O Mar, pontilhado dos astros, faísca, fosforece e rutila, agitando o
dorso glauco.
E, de leve, de manso, um clarão branco, lânguido, lívido, vem
subindo dos montes, escorrendo fluido nas folhagens, que prateiam-se
logo, como se fabuloso artista invisível as prateasse e as polisse.
A lua cheia transborda em rio de neve na paisagem, e, no mar, há
pouco apenas fagulhante da inação das estrelas, a lua jorra do alto
(CRUZ E SOUSA, 2008, p. 341).
Pode-se dizer, como Massaud Moisés (1997, p. 26), que “as marcas identificadoras”

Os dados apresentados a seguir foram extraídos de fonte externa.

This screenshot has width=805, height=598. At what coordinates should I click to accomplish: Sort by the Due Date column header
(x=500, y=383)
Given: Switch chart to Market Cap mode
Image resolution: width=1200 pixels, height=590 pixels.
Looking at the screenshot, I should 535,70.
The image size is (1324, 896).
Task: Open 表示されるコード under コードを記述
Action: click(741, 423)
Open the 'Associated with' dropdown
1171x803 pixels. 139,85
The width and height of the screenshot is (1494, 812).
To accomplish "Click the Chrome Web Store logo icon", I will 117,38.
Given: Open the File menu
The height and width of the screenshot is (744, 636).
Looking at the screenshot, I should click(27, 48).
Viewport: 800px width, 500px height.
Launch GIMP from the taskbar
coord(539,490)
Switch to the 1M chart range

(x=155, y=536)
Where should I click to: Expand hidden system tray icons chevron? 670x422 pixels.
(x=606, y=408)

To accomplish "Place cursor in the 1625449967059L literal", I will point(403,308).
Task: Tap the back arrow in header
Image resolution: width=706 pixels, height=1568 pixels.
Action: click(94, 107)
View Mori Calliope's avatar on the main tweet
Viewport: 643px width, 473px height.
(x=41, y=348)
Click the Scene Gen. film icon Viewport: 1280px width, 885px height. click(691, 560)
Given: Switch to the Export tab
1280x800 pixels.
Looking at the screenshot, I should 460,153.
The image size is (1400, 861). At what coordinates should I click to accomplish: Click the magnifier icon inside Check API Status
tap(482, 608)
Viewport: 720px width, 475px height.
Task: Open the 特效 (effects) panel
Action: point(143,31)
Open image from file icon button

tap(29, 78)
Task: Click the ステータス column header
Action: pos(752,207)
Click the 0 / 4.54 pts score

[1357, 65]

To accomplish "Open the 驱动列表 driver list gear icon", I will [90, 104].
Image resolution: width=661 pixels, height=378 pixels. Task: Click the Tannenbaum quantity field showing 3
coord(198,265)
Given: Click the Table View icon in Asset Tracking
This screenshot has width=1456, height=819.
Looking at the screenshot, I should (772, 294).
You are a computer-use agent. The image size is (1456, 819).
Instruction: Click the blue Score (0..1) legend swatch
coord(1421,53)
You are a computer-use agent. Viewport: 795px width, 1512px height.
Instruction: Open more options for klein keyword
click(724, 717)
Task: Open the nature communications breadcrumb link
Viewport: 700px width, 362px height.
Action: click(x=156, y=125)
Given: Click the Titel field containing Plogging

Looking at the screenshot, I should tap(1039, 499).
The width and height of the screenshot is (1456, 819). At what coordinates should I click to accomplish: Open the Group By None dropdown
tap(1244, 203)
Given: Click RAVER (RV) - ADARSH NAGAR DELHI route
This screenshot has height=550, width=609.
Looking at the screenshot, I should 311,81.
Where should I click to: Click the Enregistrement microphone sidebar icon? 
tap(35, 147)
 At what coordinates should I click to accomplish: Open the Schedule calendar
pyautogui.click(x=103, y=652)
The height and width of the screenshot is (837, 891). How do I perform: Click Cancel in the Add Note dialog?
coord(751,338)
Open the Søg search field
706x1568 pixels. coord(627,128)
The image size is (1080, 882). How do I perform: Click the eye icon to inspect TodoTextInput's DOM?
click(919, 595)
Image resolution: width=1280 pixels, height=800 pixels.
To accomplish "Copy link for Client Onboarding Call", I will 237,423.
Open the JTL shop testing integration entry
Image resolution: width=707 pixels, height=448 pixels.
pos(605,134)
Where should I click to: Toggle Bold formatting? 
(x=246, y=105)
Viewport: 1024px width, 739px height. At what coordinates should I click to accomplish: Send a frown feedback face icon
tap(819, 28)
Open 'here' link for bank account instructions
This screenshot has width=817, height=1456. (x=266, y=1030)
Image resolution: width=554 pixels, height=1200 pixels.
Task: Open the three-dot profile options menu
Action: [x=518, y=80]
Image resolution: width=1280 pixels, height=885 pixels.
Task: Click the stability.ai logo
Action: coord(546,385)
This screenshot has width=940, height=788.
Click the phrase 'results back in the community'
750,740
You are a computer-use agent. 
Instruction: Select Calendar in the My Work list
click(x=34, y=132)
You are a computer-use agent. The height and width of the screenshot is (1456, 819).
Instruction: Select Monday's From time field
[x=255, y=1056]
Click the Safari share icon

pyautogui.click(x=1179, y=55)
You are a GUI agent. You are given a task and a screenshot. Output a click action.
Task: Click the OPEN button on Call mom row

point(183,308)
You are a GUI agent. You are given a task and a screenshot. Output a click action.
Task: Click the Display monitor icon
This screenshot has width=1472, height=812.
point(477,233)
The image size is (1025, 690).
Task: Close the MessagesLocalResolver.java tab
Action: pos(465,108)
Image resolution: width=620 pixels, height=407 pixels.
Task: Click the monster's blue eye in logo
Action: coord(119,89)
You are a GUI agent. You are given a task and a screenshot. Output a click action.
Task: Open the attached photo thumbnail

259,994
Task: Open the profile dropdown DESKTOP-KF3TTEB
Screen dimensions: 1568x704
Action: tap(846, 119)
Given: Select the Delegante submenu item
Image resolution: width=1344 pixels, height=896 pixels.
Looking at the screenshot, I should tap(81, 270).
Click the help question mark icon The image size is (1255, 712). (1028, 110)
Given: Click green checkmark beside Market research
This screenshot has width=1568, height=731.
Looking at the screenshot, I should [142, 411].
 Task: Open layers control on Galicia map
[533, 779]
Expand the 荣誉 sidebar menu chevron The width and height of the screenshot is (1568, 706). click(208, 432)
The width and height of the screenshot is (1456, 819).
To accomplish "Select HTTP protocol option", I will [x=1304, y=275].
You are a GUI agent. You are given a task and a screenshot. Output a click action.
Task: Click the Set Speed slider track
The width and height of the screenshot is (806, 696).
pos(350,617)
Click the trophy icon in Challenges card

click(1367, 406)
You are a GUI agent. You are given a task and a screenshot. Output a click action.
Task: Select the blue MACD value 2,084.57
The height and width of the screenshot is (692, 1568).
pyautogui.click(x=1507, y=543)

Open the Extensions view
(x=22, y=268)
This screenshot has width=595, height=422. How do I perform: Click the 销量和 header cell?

da aproximação entre prosa e poesia “encontram-se na musicalidade da frase”, o que é bem
patente no texto em pauta. Observe-se a presença das aliterações na primeira frase,
formadas pelos encontros consonantais “tr”, “br”, “cr” que mimetizam o som das
“vibrações dos cristais” e, ao mesmo tempo, sugerem a imagem de renda que vem adiante.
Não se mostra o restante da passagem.